Enrichment analysis of real data

To examine whether the identified DE genes are meaningful to biological processes, we conducted gene set enrichment analysis through the “Investigate Gene Sets” function of the web-based GSEA software tool ( We investigated the KEGG GENES database (KEGG; contains 186 gene sets) from the Molecular Signatures Database (MSigDB) for the gene set enrichment analysis (FDR threshold of 0.05). We used the same number of identified DE genes (top n = 300 genes) of each tool as the input for KEGG pathway enrichment analysis. The results are shown in Table 5. We observed that the 300 top-ranked DE genes identified by nonparametric methods (EMDomics and D3E) were enriched for more KEGG pathways compared to other methods. We also used a box plot to compare the FDRs of the top 10 most significant gene sets enriched by the top-ranked DE genes from the tools (Additional file 1: Figure S9). It can be observed that pathways enriched by the top-ranked DE genes from edgeR and Monocle2 have the highest strength. The 10 top-ranked KEGG pathways for the eleven tools are listed in Additional file 1: Tables S1 to S11.

Table 5 Number of KEGG gene sets and GO terms enriched by the top 300 DE genes identified by each tool under an FDR threshold of 0.05

We also used DAVID ( for the Gene Ontology Process enrichment analysis of the 300 top-ranked DE genes identified by each tool. The numbers of gene ontology (GO) terms under a cutoff FDR of 0.05 are shown in Table 5. Top DE genes identified by EMDomics, D3E, Monocle, and DESeq2 are enriched in more KEGG pathways and/or GO terms compared to those of other tools.

Finally, although the quantitative values of terms recovered from gene set enrichment analysis is informative with regard to the relative statistical power of calling biologically meaningful genes of these tools, very different gene lists can result in very similar quantitative performance values.
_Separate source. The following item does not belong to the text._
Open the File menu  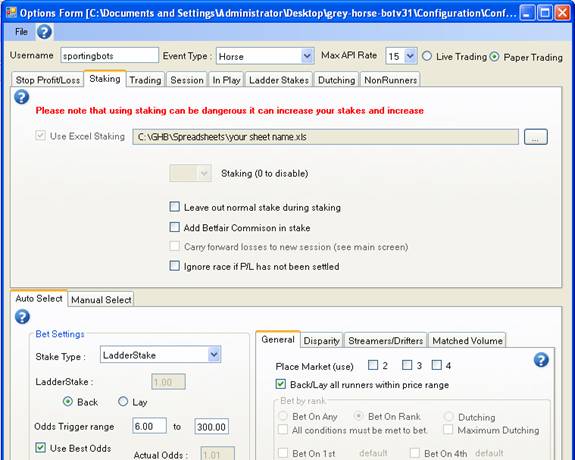click(21, 32)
To perform a qualitative assessment of the biological relevance of the differentially expressed gene lists recovered by each tool, we ranked the performance of each tool in recovering stem cell-relevant GO terms from the 300 top-ranked DE genes. Each gene list was subjected to gene set enrichment against the Biological Process portion of the Gene Ontology Process, and all significant enriched terms were recovered. The results of the Gene Ontology Process enrichment analysis of the 300 top-ranked DE genes and the list of the 300 top-ranked genes for each tool are given in Additional file 2. Significant GO terms with their negative log transform of their q-values for each tool are given in Additional file 3. To consolidate closely related processes recovered in this step, we subjected each list of GO terms to word and phrase significance analysis, using world cloud analysis, whereby negative log transform q-values are considered as frequencies in this analysis. The phrase significance of each tool, in the form of word clouds, is shown in Additional file 1: Figures S10–S20, and the word significance, in the form of word clouds, is shown in Additional file 1: Figures S21–S31. In these plots, the font size represents the significance of the word/phrase. This provides a readily interpretable visualization of the biologically relevant GO terms.
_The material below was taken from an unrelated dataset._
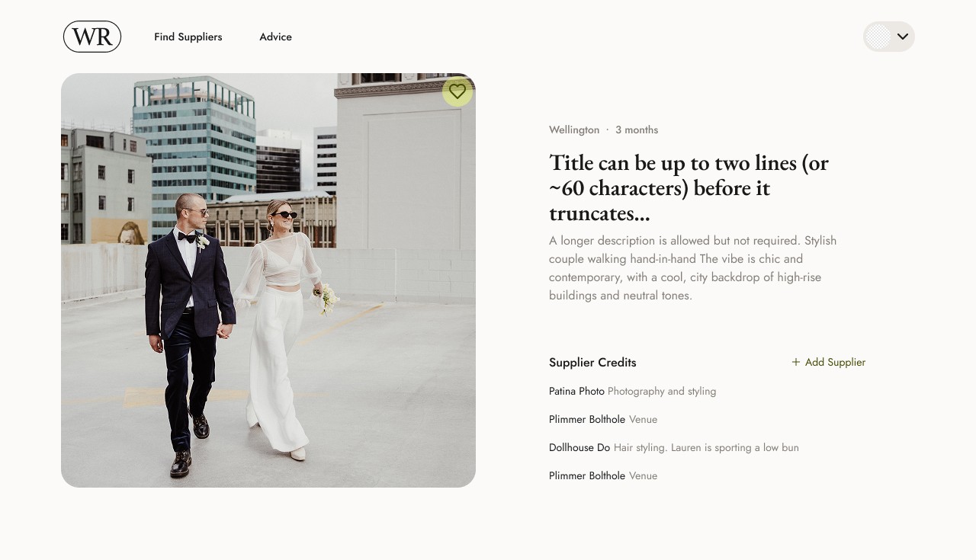Click the Wellington location label
Viewport: 976px width, 560px height.
tap(574, 130)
Several stem cell biologists were then asked to rank the performance of each algorithm in terms of its ability to recover the GO terms most relevant to the experiment that provides the real dataset used in this study. Each algorithm was scored on a 1–3 scale, with 3 as the best recovery of biologically relevant terms and phrases; then, the scores for terms and phrases were added to give an overall performance score from 2 to 6 (Table 6). As expected, many of these tools recovered, at high significance, several terms strongly related to stem cell biology, including development, differentiation, morphogenesis, multicellular, and adhesion as well as many others. Interestingly, scDD and SCDE failed to recover stem cell-relevant terms at high significance. Instead, these approaches appeared to yield terms and phrases related to cellular housekeeping processes. Monocle2 and MAST performed the best at recovering stem cell-relevant terms. Following them, EMDomics, DESeq2, D3E, DEsingle, SigEMD, edgeR, SINCERA all performed well. This result strongly suggests not only that the methods used for identifying DE genes may yield non-overlapping and quantitatively different gene sets but that some methods are much better at extracting biologically relevant gene sets from the data.
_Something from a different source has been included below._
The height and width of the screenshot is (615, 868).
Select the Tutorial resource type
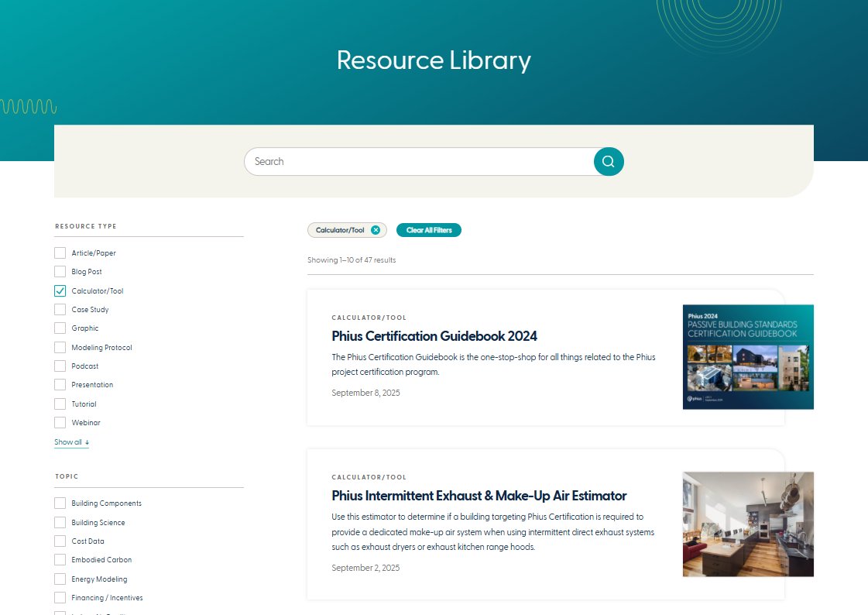[x=60, y=404]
Table 6 Scores from word and phrase significance analysis of each tool to recover biologically relevant terms and phrases


We compared the runtimes of the eleven tools (Table 7). Except for D3E, which was implemented in Python, all of the tools were implemented in R (Table 1). The runtime was computed using a personal computer, iMac with 3.1GHz CPU and up to 8 gigabytes of memory. The average runtime (of 10 times) of each tool, using the positive control dataset, is shown in Table 7. SINCERA has the lowest time cost because it employs a simple t-test. edgeR has the lowest time cost among the model-based and nonparametric methods. MAST, Monocle2, and DESeq2 run fast (less than 5 min), as MAST and Monocle2 use linear regression methods, and DESeq2 uses a binomial model for identifying DE genes. scDD takes longer, as it needs time to classify DE genes into different modalities. The nonparametric method, SigEMD, EMDomics and D3E, take more time compared to the model-based methods because they need to compute the distance between two distributions for each gene. We note that D3E had two running modes: It takes about 40 min when running under the simple mode and about 30 h when running under the more accurate mode.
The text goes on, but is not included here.